After locating the line containing "Open the Services page puzzle icon", restate that line and each one after it exactly, through the last line of the material.

INFORMATION:
⟨

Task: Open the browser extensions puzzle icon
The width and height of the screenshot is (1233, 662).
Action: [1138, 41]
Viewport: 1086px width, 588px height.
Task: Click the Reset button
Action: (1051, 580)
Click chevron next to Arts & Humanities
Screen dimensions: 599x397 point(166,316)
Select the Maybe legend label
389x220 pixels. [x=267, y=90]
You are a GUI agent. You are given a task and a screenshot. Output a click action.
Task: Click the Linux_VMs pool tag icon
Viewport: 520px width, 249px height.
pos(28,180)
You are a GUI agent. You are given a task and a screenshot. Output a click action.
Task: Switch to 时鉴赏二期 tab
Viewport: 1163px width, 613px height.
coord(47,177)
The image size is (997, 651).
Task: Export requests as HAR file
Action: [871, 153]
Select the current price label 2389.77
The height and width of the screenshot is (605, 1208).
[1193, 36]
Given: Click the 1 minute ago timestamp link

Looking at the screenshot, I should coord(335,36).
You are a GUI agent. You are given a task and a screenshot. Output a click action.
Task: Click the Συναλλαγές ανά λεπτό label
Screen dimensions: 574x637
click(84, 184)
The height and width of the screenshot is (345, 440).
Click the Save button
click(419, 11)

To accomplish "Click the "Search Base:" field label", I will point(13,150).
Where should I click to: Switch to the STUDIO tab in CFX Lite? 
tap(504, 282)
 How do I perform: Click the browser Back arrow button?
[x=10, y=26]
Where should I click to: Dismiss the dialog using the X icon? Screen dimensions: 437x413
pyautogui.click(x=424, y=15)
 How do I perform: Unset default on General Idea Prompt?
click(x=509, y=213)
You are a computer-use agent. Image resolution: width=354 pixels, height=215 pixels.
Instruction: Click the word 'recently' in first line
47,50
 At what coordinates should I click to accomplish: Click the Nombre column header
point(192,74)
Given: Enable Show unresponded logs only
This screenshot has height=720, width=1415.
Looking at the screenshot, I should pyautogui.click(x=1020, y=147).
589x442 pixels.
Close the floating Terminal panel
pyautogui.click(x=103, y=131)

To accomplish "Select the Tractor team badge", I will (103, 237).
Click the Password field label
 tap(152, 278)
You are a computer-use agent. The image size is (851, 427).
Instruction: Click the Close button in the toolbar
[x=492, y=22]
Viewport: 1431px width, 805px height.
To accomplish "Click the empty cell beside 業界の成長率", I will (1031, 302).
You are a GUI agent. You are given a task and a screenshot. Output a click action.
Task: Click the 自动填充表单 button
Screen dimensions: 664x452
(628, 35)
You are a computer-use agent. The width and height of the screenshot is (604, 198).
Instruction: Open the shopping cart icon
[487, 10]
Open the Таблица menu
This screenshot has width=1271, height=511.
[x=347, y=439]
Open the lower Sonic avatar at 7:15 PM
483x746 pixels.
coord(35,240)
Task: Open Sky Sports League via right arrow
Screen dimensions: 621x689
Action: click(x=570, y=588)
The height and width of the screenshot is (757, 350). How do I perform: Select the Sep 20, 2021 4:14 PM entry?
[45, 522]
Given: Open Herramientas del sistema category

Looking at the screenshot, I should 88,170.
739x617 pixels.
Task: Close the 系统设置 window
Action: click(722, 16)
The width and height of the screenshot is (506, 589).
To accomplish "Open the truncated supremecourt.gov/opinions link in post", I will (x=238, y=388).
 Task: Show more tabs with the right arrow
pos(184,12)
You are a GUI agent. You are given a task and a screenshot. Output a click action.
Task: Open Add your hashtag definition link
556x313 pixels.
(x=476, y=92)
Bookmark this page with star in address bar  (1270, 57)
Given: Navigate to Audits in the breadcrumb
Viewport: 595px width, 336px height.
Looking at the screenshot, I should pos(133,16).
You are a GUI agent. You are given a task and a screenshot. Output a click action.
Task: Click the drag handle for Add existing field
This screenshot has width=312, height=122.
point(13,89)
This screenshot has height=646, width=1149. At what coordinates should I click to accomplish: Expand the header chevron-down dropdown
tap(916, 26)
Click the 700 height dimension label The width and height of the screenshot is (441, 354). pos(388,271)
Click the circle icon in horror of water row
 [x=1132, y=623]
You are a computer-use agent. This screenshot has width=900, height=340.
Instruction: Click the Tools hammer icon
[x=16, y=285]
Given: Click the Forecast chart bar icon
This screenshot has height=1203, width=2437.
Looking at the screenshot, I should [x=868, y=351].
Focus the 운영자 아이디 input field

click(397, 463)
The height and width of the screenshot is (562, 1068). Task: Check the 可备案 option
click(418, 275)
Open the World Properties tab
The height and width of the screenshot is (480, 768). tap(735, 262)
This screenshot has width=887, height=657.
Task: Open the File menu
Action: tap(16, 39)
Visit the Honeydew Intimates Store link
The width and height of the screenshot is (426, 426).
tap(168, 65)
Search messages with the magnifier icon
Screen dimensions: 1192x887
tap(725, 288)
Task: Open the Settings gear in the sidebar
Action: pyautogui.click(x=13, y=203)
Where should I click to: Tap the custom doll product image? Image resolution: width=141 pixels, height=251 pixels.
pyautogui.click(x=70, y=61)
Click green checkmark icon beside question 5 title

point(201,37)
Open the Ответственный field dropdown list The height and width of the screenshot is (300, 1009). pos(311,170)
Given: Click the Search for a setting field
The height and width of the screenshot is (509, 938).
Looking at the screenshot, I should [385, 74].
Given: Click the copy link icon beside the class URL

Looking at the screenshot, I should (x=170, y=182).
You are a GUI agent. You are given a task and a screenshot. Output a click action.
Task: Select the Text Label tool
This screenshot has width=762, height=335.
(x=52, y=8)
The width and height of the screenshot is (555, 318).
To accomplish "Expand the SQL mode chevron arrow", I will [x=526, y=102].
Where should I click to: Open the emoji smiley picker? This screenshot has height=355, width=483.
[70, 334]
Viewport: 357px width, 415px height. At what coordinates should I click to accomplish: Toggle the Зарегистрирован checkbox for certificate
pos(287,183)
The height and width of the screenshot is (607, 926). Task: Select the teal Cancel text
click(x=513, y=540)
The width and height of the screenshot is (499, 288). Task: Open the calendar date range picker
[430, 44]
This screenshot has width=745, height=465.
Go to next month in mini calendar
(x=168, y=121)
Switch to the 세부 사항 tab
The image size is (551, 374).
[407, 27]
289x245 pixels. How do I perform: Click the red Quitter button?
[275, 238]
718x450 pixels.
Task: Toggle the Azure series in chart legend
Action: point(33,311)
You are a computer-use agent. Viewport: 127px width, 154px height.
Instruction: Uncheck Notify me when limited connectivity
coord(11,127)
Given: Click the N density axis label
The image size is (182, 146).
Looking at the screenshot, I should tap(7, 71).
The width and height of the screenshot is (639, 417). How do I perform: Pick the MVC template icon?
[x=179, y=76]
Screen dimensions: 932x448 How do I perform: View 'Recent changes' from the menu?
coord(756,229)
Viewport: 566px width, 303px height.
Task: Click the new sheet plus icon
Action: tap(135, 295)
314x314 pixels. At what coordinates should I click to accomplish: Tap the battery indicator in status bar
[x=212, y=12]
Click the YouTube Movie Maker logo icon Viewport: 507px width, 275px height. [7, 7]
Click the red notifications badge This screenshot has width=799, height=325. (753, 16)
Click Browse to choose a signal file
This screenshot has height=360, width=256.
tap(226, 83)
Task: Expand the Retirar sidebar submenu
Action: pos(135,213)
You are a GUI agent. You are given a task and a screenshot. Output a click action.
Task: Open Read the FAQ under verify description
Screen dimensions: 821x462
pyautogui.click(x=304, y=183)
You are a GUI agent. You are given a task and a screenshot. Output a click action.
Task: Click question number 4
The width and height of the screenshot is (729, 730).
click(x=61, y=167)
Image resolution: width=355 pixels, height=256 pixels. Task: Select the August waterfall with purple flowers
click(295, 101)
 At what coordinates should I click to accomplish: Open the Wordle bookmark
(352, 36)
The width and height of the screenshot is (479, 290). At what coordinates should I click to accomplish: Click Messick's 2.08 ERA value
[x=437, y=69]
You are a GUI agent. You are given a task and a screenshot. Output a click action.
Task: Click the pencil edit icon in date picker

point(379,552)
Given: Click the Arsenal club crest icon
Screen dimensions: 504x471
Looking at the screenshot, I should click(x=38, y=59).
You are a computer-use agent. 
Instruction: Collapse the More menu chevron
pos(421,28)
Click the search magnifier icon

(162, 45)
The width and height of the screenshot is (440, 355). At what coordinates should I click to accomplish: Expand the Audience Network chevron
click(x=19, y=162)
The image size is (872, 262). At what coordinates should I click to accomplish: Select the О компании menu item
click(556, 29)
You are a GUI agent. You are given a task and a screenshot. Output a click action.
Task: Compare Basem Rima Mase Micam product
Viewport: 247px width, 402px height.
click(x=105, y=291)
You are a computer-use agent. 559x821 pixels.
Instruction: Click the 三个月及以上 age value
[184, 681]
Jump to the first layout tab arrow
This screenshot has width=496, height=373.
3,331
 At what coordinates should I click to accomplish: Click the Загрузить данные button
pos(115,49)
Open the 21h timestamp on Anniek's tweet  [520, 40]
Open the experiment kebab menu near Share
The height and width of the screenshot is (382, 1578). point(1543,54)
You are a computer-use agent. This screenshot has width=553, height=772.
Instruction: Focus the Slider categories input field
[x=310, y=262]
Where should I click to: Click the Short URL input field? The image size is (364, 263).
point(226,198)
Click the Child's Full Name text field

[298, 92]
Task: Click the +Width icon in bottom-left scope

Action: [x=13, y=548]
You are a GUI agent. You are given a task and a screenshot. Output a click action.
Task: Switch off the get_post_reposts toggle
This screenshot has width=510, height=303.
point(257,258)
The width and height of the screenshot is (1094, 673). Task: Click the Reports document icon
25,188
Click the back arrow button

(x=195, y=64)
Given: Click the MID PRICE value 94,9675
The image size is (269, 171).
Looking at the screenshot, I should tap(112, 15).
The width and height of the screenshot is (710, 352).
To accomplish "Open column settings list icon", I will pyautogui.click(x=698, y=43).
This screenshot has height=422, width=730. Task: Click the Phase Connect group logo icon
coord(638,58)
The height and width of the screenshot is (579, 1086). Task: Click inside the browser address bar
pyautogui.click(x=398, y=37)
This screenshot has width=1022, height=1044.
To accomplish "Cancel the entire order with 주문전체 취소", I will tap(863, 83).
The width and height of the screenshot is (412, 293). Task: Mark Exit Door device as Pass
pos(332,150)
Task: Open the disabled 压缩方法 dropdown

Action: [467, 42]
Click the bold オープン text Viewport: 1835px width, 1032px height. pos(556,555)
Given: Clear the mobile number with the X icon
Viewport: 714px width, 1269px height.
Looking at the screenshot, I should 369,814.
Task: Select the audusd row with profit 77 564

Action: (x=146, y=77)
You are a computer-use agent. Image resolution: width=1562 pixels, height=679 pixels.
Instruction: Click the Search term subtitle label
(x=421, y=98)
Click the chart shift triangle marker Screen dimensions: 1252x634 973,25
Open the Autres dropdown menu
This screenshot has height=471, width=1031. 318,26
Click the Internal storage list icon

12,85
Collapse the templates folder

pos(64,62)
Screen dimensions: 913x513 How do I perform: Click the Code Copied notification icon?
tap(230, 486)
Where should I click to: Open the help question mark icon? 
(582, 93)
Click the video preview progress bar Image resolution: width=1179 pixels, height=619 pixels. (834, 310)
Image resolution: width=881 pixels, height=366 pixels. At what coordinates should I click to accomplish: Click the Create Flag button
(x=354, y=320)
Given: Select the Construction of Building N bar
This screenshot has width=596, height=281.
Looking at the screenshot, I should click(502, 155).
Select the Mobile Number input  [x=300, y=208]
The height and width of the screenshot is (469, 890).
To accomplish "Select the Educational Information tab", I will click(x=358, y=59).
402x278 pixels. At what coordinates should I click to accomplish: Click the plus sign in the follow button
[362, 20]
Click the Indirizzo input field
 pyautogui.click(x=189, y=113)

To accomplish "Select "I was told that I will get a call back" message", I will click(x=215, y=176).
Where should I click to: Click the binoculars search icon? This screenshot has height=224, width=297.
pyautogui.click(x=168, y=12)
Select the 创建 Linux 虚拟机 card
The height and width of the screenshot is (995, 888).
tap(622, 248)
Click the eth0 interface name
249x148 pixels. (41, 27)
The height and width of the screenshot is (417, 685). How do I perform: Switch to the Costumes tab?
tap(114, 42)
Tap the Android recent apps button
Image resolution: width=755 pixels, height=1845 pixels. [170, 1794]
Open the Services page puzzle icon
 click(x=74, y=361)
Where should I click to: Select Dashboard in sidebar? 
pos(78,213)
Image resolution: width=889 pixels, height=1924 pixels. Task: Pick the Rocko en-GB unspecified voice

⟩

RESPONSE TO THE TASK:
Open the Services page puzzle icon
 click(x=74, y=361)
Where should I click to: Select Dashboard in sidebar? 
pos(78,213)
Image resolution: width=889 pixels, height=1924 pixels. Task: Pick the Rocko en-GB unspecified voice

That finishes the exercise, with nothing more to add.